Amazon will literally truck your data into its cloud

Its new 'Snowmobile' data truck offers 100PB of data transfer

It can be hard moving large amounts of data to the cloud. Even with consistent 10 Gbps of data transfer, it would take years to get hundreds of petabytes from an on-premises data center to a public cloud provider.

Amazon is aiming to speed that process up with a high-capacity data transfer product: a literal truck. The Snowmobile is a big, white semi-trailer that can hold 100PB of data. It will then get driven to an Amazon endpoint, and the data will be loaded into its public cloud storage.

For smaller migrations that can also benefit from processing at the edge, Amazon also announced a new Snowball Edge appliance that provides 100TB of storage, local compute power, and migration for handling data transfer and processing.
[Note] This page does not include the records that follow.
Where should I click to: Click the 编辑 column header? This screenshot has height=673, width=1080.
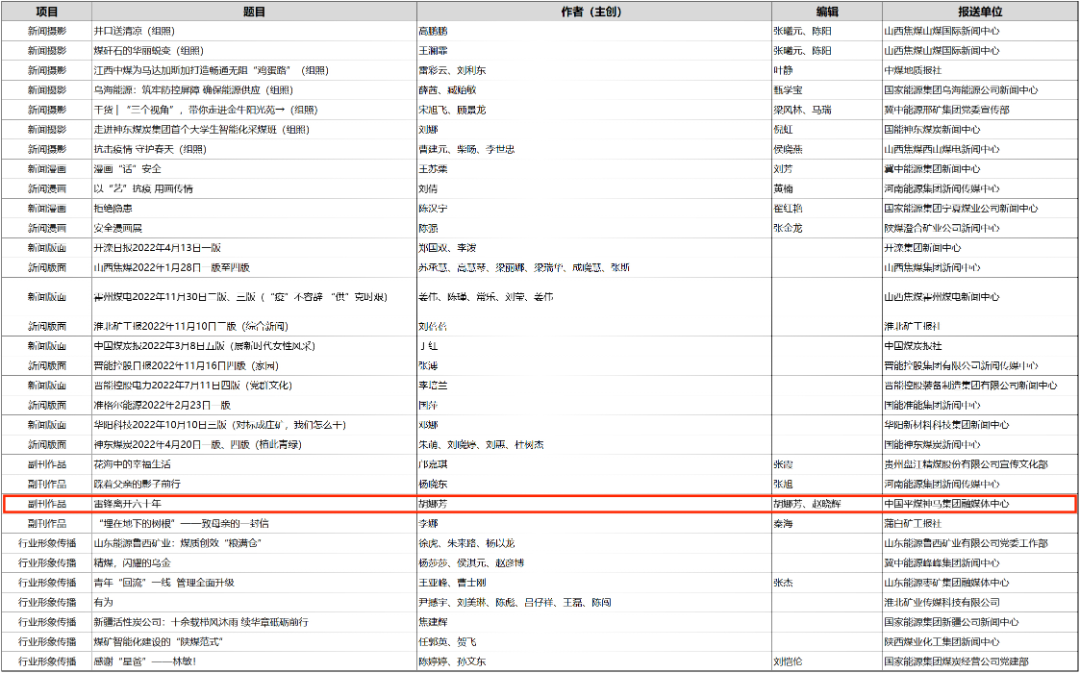[x=825, y=11]
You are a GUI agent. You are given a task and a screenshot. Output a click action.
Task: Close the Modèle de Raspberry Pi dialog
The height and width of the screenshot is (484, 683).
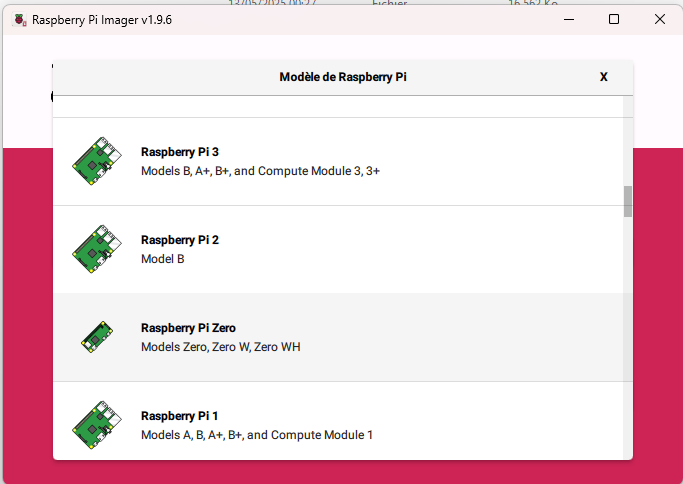pos(604,77)
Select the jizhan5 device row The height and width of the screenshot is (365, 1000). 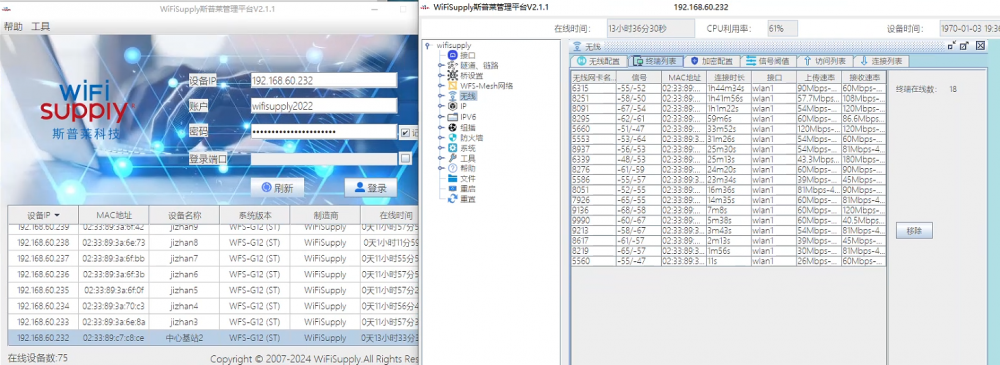[212, 290]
These new products, announced Wednesday, are aimed at helping companies get large amounts of data into Amazon’s cloud, which will then encourage them to stick with the company's services going forward. That’s especially important because the company charges for data egress, and the costs of a full migration to a competing cloud provider could be too much for some businesses to bear.

For companies that want to move large swaths of data, the Snowmobile could be a useful tool. Amazon will back it up to a customer’s data center, and the truck can handle data transfers of up to 1TB per second by hooking up multiple 40Gbps fiber connections. The Snowmobile can be filled in about 10 days at maximum speed, according to a blog post from AWS evangelist Jeff Barr.

What's more, the truck is waterproof and can be parked in either covered or uncovered locations.

Amazon takes the security of the trailer seriously — the company can provide security for the Snowmobile while it's located at a customer's data center and will provide an escort for the data to its destination. Each container will provide GPS tracking as well, and users' data is encrypted.

The trucks are already being used, including with one large customer who is undergoing a "pretty gigantic" migration, AWS CEO Andy Jassy said during a press conference.

The Snowball Edge, by contrast, is designed to be a more easily portable and compute-heavy appliance. Like its namesake, the Snowball migration appliance, it’s a ruggedized storage device that comes with an e-ink shipping label to get it back to Amazon for data transfer into AWS.

It holds 100TB of data, compared to the Snowball’s 80TB, and also sports a touchscreen for interacting with the device. That’s useful because the device is also able to handle data processing on-device using AWS Lambda functions, meaning the Snowball Edge is able to provide analytics on-device. The appliance can also do all its own data encryption, which makes transfer operations faster.

The Snowball Edge was designed to be useful for situations like research boats that don't have internet connectivity, Jassy said during his keynote address at Amazon's Re:Invent conference. A Snowball Edge can collect data, slice down a subset of key information for on-premises processing, and then send the rest of the data to Amazon's cloud.

The device was among a fleet of services that Amazon announced at Re:Invent, including new machine learning-driven APIs and major updates to its compute services.